Wednesday, September 9, 2009
The Third in a Series of Posts by:
Thanks to Professor Miller’s post on this blog, I became aware of the Goldberg v. (Paris) Hilton case, which fit nicely into this week’s discussions of uncertain expectation damages, reliance and restitution. In addition to discussing the case, I decided to use it as the basis for my first drafting exercise. Last year I asked students to draft a liquidated damage clause based on the Lake River v. Carborundum case from the casebook, in which Judge Posner invalidates a contractual remedy as a penalty. Because Judge Posner’s opinion steps through the math to show why the contractual remedy resulted in a windfall, the exercise did not allow for a great variety of solutions. The Hilton case was a considerable improvement in giving free reign to students’ creativity, while still inviting the predictable errors. The liquidated damages exercise requires not only an understanding of when such clauses are deemed unenforceable penalties, but also a grasp of the expectation, reliance or restitution damages of which the clause is supposed to be a reasonable estimate.
While students are quick to grasp the idea behind the liquidated damages clause, their substantive errors fall into three general categories:
1) writing a clause that does not actually liquidate damages. If the proposed clause simply describes the producers’ damages in a qualitative way, such as “all promotional expenses incurred at the time of the breach”, it does not provide the certainty of a fixed sum or a sum calculated according to an easy formula, which is the purpose of liquidated damages clauses.
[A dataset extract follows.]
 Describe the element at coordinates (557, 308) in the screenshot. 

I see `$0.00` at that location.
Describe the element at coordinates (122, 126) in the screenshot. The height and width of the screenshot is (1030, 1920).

2) choosing a very conservative amount to avoid unenforceability as a penalty – certainly one can make sure the LD clause is enforceable by using a fixed sum that will always be less than actual damages, but that isn’t very good advocacy for the client seeking the LD clause.
3) unhelpful recitals – it can be helpful to recite facts that support the fixed sum of damages in the LD clause, but only if those facts support the enforceability of the clause, by establishing the uncertainty of potential damages and the reasonableness of the estimate.
How, fellow teachers, might ask, does one grade 50 to 100 drafting exercises without consuming unreasonable amounts of time that could otherwise be spent on blogging and other key professorial duties? I have adopted several strategies to get students writing while preserving my own sanity. First, I have the writing exercises done in groups, not only to economize grading time, but because real-life lawyers typically collaborate on much of their writing, and it is never too early to learn to work with others. Second, I try to keep writing exercises extremely short, such as drafting a one- or two-paragraph contract clause rather than an entire agreement. Third, I provide limited written feedback in lieu of a grade, or in some cases assign a grade on a very simplified scale intended only to differentiate those who took the exercise seriously from those who did not. Reading and writing feedback for the 15 liquidated damage clauses in this instance took me about 3 hours total. Time well worth investing in the worthy goal of writing across the curriculum, while also reinforcing much of the material in remedies.
Professor Telman and I are on different topics at the moment, but will shortly be back in synch, at which point perhaps we can liven up the dialogue a bit.